Required action ▸ Compute how many lines in the listing below hold the string "computer", then state only the result.

◇ ◇ ◇ ◇ ◇ ◇ ◇

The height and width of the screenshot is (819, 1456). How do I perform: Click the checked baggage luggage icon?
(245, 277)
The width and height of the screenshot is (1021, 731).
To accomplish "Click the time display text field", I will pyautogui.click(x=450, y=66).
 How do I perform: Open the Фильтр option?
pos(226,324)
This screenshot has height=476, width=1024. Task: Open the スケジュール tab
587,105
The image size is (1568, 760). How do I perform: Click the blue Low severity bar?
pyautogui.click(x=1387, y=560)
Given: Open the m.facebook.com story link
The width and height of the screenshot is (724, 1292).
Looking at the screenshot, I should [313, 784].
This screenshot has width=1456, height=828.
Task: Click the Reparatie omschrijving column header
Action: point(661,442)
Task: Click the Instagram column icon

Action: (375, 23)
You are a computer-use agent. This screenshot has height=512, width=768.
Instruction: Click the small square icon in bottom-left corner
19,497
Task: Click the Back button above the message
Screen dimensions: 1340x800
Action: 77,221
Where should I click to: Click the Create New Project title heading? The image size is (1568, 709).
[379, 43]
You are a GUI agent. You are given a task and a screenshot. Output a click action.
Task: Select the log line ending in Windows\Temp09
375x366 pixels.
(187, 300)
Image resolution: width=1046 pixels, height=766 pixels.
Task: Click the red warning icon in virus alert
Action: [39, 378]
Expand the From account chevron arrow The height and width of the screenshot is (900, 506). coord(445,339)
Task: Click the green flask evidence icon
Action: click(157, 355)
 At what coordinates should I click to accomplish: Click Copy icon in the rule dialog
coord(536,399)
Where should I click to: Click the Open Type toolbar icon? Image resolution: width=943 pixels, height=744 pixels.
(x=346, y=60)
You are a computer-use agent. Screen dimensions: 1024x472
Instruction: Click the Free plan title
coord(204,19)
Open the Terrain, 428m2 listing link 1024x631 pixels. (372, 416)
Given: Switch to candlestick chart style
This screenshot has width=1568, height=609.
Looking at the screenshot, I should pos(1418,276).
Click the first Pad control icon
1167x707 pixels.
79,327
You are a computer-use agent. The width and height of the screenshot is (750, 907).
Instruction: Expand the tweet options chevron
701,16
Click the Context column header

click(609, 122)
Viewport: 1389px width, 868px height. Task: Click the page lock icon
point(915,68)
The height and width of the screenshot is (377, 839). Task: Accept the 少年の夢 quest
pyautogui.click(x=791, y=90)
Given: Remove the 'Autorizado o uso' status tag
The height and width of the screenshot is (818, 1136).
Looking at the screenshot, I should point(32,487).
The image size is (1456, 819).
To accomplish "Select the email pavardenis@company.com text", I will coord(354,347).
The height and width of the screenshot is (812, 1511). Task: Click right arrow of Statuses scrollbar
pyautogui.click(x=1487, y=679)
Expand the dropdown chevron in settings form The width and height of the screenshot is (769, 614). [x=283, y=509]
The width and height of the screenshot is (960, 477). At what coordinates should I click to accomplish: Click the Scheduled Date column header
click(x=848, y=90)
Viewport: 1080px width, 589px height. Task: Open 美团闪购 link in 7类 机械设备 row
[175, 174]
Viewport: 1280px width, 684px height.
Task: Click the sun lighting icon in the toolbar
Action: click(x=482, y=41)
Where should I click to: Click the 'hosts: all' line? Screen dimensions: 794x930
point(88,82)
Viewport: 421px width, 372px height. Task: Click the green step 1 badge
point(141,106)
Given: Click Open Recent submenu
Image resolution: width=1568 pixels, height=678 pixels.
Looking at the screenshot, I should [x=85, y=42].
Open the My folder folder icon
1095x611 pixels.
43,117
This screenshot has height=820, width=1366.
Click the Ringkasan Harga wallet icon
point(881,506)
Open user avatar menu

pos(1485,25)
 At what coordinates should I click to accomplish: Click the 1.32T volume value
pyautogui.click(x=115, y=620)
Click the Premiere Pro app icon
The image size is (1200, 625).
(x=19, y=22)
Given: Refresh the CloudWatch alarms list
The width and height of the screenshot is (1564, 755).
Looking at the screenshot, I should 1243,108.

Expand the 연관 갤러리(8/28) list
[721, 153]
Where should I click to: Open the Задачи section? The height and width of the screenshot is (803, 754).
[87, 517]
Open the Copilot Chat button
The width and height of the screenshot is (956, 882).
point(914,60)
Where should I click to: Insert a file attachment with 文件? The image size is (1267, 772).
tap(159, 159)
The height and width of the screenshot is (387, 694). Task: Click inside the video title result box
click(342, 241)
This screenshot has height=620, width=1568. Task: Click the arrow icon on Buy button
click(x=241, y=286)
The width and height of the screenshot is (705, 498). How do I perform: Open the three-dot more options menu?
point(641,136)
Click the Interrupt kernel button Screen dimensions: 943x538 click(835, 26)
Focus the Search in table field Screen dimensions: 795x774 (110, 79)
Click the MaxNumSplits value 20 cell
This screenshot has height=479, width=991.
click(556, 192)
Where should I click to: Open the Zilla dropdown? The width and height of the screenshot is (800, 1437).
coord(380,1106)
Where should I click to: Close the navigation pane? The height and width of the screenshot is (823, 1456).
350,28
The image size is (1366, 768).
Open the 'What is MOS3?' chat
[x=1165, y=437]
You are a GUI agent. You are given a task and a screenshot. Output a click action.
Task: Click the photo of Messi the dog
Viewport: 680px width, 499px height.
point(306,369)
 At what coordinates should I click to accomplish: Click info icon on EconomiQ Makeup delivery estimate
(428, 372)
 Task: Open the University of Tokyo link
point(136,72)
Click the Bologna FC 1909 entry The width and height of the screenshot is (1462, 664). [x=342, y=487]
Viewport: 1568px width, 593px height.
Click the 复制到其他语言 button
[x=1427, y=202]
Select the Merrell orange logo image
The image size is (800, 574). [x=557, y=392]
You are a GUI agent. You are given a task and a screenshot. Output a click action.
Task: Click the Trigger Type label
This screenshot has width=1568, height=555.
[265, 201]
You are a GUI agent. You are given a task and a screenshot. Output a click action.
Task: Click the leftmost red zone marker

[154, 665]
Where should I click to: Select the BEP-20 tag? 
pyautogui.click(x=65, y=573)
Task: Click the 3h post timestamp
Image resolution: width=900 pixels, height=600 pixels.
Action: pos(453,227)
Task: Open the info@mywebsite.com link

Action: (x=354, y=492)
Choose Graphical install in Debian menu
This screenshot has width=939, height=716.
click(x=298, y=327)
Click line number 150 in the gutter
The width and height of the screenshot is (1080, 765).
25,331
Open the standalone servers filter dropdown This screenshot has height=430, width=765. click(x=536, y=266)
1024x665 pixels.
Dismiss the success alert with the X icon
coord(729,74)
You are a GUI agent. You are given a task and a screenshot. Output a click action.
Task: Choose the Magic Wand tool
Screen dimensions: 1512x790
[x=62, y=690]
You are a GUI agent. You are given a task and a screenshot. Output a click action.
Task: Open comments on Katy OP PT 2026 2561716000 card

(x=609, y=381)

◇ ◇ ◇ ◇ ◇ ◇ ◇

Answer box ▸ 3